Allygator visualizer

by evenicoulddoit-unlisted

GitHub Readme.md

Allygator Shuttle Visualizer

Door2Door Full-Stack Submission

Deploy

Summary

  • Use the Heroku one-click deploy button to create the build, then run the test suite against it
  • I focussed far more efforts on the backend/modelling/API-design side
  • The front-end is very lightweight, lacks some tests, and doesn't provide clustering of markers as is in the spec
    • Hopefully however, it should demonstrate adequately my knowledge of both JS and CSS
  • In terms of technologies, I've used Python 3, GeoDjango and Django Rest Framework on the back-end, and Angular on the front-end
    • Many alternatives would have been perfectly suitable
    • I chose these both because I know them well, and I know they are perfectly capable of creating testable and reliable APIs with geo-support
    • Given the fairly basic setup of the front-end, I need not have used a library.

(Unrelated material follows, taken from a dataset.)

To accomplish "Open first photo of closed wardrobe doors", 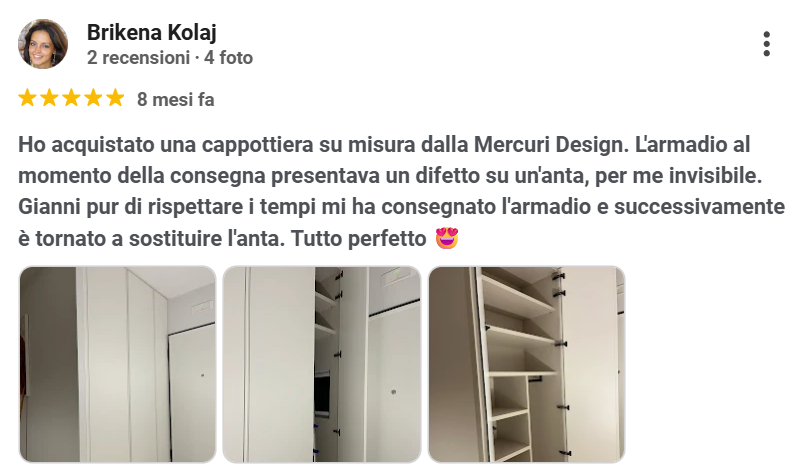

However, it does provide a clear structure on which to build, and ends up weighing only ~2kb, so seems perfectly reasonable
  • The Angular project can be found within the ng directory, and the Django project within visualizer
    • A symlink within the Django static directory exposes the front-end

Modelling

  • I thought at some length as to how to best model the data
  • In the end I opted for two models: Vehicle and VehicleLocation
    • VehicleLocation is a recording of every valid vehicle location emission
    • Vehicle is a representation of each individual vehicle
  • Both the current location and the bearing of the vehicle are stored on the Vehicle model, instead of being calculated from the foreign key to VehicleLocation.
    • The bearing is calculated from an existing current_location value, which prevents an additional read each time an emission is made
    • I also chose not to index the foreign key from VehicleLocation to Vehicle as this would also have required an extra write per emission. This seemed a reasonable compromise given that the data is only really needed for the data science team
  • Because this is a write-heavy system, at scale it might be worth/necessary to consider implementing:
    • Some sort of queueing system
    • Load balancing
    • Database sharding
  • A Berlin spacial-reference is used to construct a 3.5km polygon defining the "city boundaries", and is used to validate incoming requests

Testing / Code-Quality

  • Only the back-end was tested, due to time constraints
  • I used TDD to design the private API, and there should be a good level of coverage at both the unit and integration level
    • Many of the tests strictly interact with the DB and so are not pure unit tests
    • I could have written more integration (view) tests to cover the edge-cases
  • The private API is also type-annotated and run against MyPy
  • pycodestyle was used to enforce PEP8
  • I've followed PEP257's docstring conventions and with any luck the code should be readable and well structured
  • The front-end uses TSLint

What is not covered

  • I ran out of time implementing the front-end. I implemented the map-markers in a fairly trivial way, and it seemed as though the refactor to use a marker-clusterer would have been a fair amount of work
  • The front-end has no tests and lacks robust error handling

Future Considerations

  • More research should be conducted to find web server technologies better places to handle many hundreds/thousands of concurrent requests
  • API authentication/throttling/validation

Development

  • Ensure you have Python and NVM
  • Install Python requirements
    • pip install -r requirements.txt
  • Install Node requirements
    • nvm use; npm install
  • To develop the back-end:
    • Use python manage.py runserver to spin up a development server
  • To develop the front-end:
    • Change to the ng directory
    • Run npm start to launch a live-reloading Angular development server
    • Assumes the API can be found at dev.local:8000